O prefeito João Henrique Carneiro (PMDB) se reuniu com representantes do Patrimônio da União e dos governos estadual e municipal na manhã de hoje e declarou que já encaminhou, na terça-feira (24), um ofício para o presidente Lula.
"Estou avaliando a possibilidade de apoio do Sebrae na concessão de linhas de crédito especiais do governo federal (...) para que esses 3.000 comerciantes desempregados possam dar início a novos empreendimentos”. Disse.

Alan Rabellato, presidente da Associação dos Comerciantes de Barracas de Praia, disse que a entidade vai continuar pressionando o poder público. “Na próxima semana, vamos realizar outro movimento grande aqui na prefeitura”, disse.

Troca de acusações
Em entrevista, o prefeito acusou os comerciantes de “intransigência e falta de diálogo”. Segundo ele, o projeto que prevê a reconstrução da orla está nas mãos do juiz da 13ª Vara da Justiça Federal, Carlos D'Ávila, há três anos e quatro meses "esperando apenas uma conversa com membros da Associação dos Barraqueiros".

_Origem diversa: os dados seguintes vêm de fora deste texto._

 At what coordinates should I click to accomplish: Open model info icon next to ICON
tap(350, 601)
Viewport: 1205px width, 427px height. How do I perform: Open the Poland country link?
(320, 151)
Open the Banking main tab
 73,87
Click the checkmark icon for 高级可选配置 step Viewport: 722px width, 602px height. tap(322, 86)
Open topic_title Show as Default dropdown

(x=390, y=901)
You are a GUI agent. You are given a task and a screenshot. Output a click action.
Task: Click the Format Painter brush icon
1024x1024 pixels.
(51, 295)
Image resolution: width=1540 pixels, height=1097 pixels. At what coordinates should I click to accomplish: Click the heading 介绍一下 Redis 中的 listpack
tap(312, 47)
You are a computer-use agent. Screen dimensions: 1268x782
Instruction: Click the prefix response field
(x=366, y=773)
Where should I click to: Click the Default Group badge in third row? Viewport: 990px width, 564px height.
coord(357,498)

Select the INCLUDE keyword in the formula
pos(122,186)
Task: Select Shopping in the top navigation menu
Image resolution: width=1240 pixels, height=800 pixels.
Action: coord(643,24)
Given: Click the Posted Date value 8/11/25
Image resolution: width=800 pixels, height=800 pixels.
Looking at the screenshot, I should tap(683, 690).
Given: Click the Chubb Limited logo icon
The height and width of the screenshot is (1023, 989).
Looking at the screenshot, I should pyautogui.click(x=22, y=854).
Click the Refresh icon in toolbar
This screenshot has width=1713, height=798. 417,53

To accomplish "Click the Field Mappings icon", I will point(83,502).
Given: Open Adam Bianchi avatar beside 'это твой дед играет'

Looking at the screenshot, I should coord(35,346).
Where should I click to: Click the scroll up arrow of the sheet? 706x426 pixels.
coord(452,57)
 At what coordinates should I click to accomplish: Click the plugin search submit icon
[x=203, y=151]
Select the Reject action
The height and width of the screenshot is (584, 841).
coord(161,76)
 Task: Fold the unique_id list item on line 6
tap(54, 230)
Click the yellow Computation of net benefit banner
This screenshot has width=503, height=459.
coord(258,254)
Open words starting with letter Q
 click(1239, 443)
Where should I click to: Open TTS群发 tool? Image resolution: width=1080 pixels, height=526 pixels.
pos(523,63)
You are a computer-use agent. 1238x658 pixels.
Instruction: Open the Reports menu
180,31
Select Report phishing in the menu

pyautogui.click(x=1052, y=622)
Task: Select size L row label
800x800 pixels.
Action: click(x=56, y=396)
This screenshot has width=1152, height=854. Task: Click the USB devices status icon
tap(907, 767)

O projeto a que o prefeito se refere reduz pela metade o número de barracas na capital, sendo todas no calçadão. No entanto, conforme foi divulgado oficialmente, a Justiça vetou o documento sob a alegação de que a prefeitura não explicou como serão feitos a coleta de lixo e o esgotamento sanitário.

João Maia, advogado da associação, afirmou que tentou, por diversas vezes, negociar com a prefeitura, mas o prefeito nunca o recebeu.